«Questa canzone la dedichiamo a quelli che Platone chiamava, in modo addirittura poetico, i "figli della luna"; [in realtà per Platone gli uomini gay erano figli del Sole] quelle persone che noi continuiamo a chiamare gay oppure, per una strana forma di compiacimento, diversi, se non addirittura culi. Ecco, mi fa piacere cantare questa canzone, che per altro è stata scritta per loro una dozzina di anni fa, così a luci accese, anche a dimostrare che oggi, almeno in Europa, si può essere semplicemente se stessi senza più bisogno di vergognarsene.»
(Fabrizio De André durante il concerto tenuto al Teatro Smeraldo di Milano il 19/12/1992, appena prima di cantare Andrea a luci accese)
Andrea è diventato, negli anni, uno dei brani più fortemente antimilitaristi del cantautore ligure. Si tratta di una canzone sulle diversità (tema presente in innumerevoli brani di De André), che racconta la storia di un amore omosessuale durante la prima guerra mondiale, tra il contadino Andrea e un soldato dai riccioli neri partito per il fronte e morto in guerra. Il dolore della perdita spinge il povero Andrea a suicidarsi, gettandosi in un pozzo.[2]
«Il secchio gli disse signore il pozzo è profondo ... lui disse mi basta che sia più profondo di me»
Il brano affonda le sue radici in un filone di filastrocche di varie tradizioni italiane che accostano, verso dopo verso, concetti molto distanti tra loro (introdotti dalla frase «volta la carta»), ma spesso legati dalla rima, sfociando in quello che Bubola ha definito «un esempio di surrealismo popolare».[3] Tra le strofe c'è inoltre una citazione della canzone popolare Madamadorè.[4]

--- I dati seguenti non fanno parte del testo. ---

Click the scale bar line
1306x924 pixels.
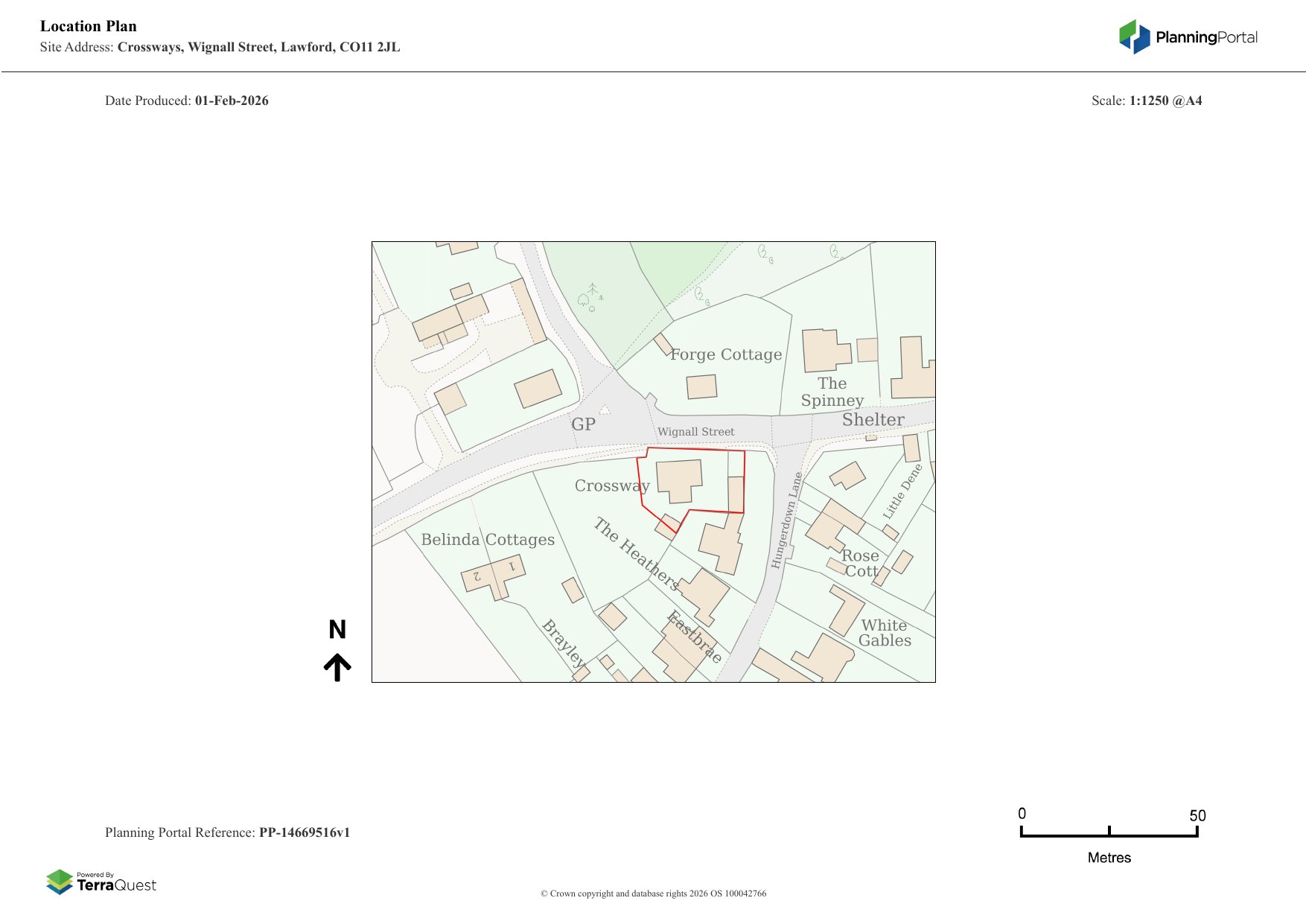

Il ritornello, che prende ispirazione contemporaneamente da una canzone popolare (Angiolina, bell'Angiolina) e dal neorealismo di Pane, amore e fantasia, racconta invece la storia di una ragazza di nome Angiolina, che inizialmente patisce delusioni d'amore a causa di un carabiniere, ma che infine riesce a trovare il suo uomo e sposarsi.[4]